Escrita médica: cuidado ao usar o ChatGPT
Pesquisadores do CHU Sainte-Justine e do Montreal Children’s Hospital fizeram 20 perguntas médicas ao ChatGPT. O chatbot forneceu respostas de qualidade limitada, incluindo erros factuais e referências fabricadas, como mostram os resultados do estudo publicado na Mayo Clinic Proceedings: Digital Health.
“Esses resultados são alarmantes, visto que a confiança é um pilar da comunicação científica. Os usuários do ChatGPT devem prestar atenção especial às referências fornecidas antes de integrá-las aos manuscritos médicos”, diz a Dra. Jocelyn Gravel, principal autora do estudo e médica de emergência do CHU Sainte-Justine.
Descobertas impressionantes
Os pesquisadores tiraram suas dúvidas de estudos existentes e pediram ao ChatGPT que apoiasse suas respostas com referências. Eles então pediram aos autores dos artigos que avaliassem as respostas do software em uma escala de 0 a 100%.
Dos 20 autores, 17 concordaram em revisar as respostas do ChatGPT. Eles as consideraram de qualidade questionável (pontuação média de 60%).

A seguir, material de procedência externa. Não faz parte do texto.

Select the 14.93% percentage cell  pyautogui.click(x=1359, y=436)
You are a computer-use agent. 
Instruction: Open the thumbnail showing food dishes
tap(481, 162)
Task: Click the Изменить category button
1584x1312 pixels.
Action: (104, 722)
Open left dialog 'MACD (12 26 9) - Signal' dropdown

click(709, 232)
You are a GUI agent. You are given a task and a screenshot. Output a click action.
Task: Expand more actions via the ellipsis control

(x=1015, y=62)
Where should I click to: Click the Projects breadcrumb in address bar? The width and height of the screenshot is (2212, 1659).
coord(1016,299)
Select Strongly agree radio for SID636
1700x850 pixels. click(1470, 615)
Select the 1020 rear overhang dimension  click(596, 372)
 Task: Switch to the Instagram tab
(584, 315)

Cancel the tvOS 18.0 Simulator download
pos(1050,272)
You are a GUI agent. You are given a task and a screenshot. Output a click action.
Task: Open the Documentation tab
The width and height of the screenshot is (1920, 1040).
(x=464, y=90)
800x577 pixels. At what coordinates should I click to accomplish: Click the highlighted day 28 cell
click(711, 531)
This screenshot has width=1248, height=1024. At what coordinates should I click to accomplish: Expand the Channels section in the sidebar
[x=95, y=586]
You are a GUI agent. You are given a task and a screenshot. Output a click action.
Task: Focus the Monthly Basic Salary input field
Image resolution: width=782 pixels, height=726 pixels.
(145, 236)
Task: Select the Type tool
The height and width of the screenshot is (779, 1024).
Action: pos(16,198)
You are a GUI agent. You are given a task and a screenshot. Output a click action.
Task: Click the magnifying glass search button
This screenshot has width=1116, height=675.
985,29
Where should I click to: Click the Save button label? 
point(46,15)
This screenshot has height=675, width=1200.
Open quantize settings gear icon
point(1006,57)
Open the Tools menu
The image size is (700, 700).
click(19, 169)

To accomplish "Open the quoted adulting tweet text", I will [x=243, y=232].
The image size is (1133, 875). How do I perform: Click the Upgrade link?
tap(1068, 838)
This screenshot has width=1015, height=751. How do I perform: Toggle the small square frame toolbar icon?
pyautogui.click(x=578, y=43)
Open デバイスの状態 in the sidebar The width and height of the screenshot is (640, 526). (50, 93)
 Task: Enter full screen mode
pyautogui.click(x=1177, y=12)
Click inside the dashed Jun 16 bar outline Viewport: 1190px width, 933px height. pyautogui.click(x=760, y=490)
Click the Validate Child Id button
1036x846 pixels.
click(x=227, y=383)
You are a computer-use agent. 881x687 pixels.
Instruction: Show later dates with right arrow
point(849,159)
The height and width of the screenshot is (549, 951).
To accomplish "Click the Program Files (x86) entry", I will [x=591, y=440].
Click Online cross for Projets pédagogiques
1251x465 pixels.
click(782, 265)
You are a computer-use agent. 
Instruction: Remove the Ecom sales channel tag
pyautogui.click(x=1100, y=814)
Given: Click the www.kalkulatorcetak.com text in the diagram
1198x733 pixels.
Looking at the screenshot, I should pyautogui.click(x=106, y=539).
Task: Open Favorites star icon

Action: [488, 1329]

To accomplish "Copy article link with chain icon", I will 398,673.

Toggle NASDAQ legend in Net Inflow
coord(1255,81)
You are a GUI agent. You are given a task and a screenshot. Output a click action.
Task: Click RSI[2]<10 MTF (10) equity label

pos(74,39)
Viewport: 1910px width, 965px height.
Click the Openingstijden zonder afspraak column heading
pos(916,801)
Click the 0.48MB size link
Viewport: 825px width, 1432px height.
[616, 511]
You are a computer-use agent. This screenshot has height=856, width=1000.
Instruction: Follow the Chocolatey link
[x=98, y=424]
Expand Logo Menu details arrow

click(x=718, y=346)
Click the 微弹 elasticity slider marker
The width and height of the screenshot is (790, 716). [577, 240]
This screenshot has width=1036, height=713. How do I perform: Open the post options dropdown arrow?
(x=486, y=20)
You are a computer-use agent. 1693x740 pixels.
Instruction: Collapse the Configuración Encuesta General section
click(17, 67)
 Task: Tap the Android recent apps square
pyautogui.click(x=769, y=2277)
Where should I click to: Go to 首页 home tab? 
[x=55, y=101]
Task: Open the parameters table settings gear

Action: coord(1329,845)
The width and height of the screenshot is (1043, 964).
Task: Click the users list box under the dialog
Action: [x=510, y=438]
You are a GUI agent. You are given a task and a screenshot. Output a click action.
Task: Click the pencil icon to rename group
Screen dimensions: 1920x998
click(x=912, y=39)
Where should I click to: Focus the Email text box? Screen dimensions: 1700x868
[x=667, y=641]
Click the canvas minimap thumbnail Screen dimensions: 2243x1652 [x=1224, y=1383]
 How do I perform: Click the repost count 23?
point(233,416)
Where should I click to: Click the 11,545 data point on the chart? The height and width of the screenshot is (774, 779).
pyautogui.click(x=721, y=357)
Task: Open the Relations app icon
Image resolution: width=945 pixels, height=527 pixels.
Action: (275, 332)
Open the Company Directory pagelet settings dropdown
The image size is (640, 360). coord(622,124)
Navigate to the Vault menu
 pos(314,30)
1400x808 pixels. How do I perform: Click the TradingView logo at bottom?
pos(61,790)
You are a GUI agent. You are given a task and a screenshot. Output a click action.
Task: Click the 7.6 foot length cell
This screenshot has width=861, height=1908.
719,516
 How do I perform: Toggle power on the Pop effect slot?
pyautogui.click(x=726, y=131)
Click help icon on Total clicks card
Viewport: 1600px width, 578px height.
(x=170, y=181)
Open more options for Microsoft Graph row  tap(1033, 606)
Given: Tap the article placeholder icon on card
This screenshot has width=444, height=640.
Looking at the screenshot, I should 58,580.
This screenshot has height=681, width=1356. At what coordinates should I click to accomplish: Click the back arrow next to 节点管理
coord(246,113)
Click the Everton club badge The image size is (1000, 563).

Além disso, também encontraram erros factuais maiores (cinco) e menores (sete). Por exemplo, o software sugeria a administração de um anti-inflamatório por injeção, quando deveria ser engolido. O ChatGPT também superestimou a carga global de mortalidade associada às infecções por Shigella por um fator de dez.
Das referências fornecidas, 69% foram fabricadas, mas pareciam reais. A maioria das citações falsas (95%) usou nomes de autores que já haviam publicado artigos sobre um assunto relacionado ou vieram de organizações reconhecidas, como os Centros de Controle e Prevenção de Doenças ou a Food and Drug Administration. Todas as referências traziam um título relacionado ao assunto da pergunta e usavam nomes de jornais ou sites conhecidos. Mesmo algumas das referências reais continham erros (oito em 18).
ChatGPT explica
Quando questionado sobre a precisão das referências fornecidas, o ChatGPT deu respostas variadas. Em um caso, afirmou: “As referências estão disponíveis no Pubmed” e forneceu um link da web. Esse link referia-se a outras publicações não relacionadas à questão. Em outro momento, o software respondeu: “Eu me esforço para fornecer as informações mais precisas e atualizadas disponíveis para mim, mas podem ocorrer erros ou imprecisões”.
“A importância da referência adequada na ciência é inegável. A qualidade e a amplitude das referências fornecidas em estudos autênticos demonstram que os pesquisadores realizaram uma revisão completa da literatura e têm conhecimento sobre o assunto. Esse processo permite a integração das descobertas no contexto do trabalho anterior, um aspecto fundamental do avanço da pesquisa médica. Deixar de fornecer referências é uma coisa, mas criar referências falsas seria considerado fraudulento para os pesquisadores”, diz o Dr. Esli Osmanlliu, médico de emergência do Hospital Infantil de Montreal e cientista do Child Health and Programa de Desenvolvimento Humano no Research Institute of the McGill University Health Centre.
“Pesquisadores que usam o ChatGPT podem ser enganados por informações falsas porque referências claras, aparentemente coerentes e estilisticamente atraentes, podem ocultar conteúdo de baixa qualidade”, acrescenta o Dr. Osmanlliu.
Este é o primeiro estudo a avaliar a qualidade e precisão das referências fornecidas pelo ChatGPT, apontam os pesquisadores.
FONTE: Jocelyn Gravel et al, Learning to Fake It: Limited Responses and Fabricated References Provided by ChatGPT for Medical Questions, Mayo Clinic Proceedings: Digital Health (2023). DOI: 10.1016/j.mcpdig.2023.05.004
*Rubens de Fraga Júnior é Professor de Gerontologia da Faculdade Evangélica Mackenzie do Paraná (FEMPAR) e médico especialista em Geriatria e Gerontologia pela Sociedade Brasileira de Geriatria e Gerontologia (SBGG).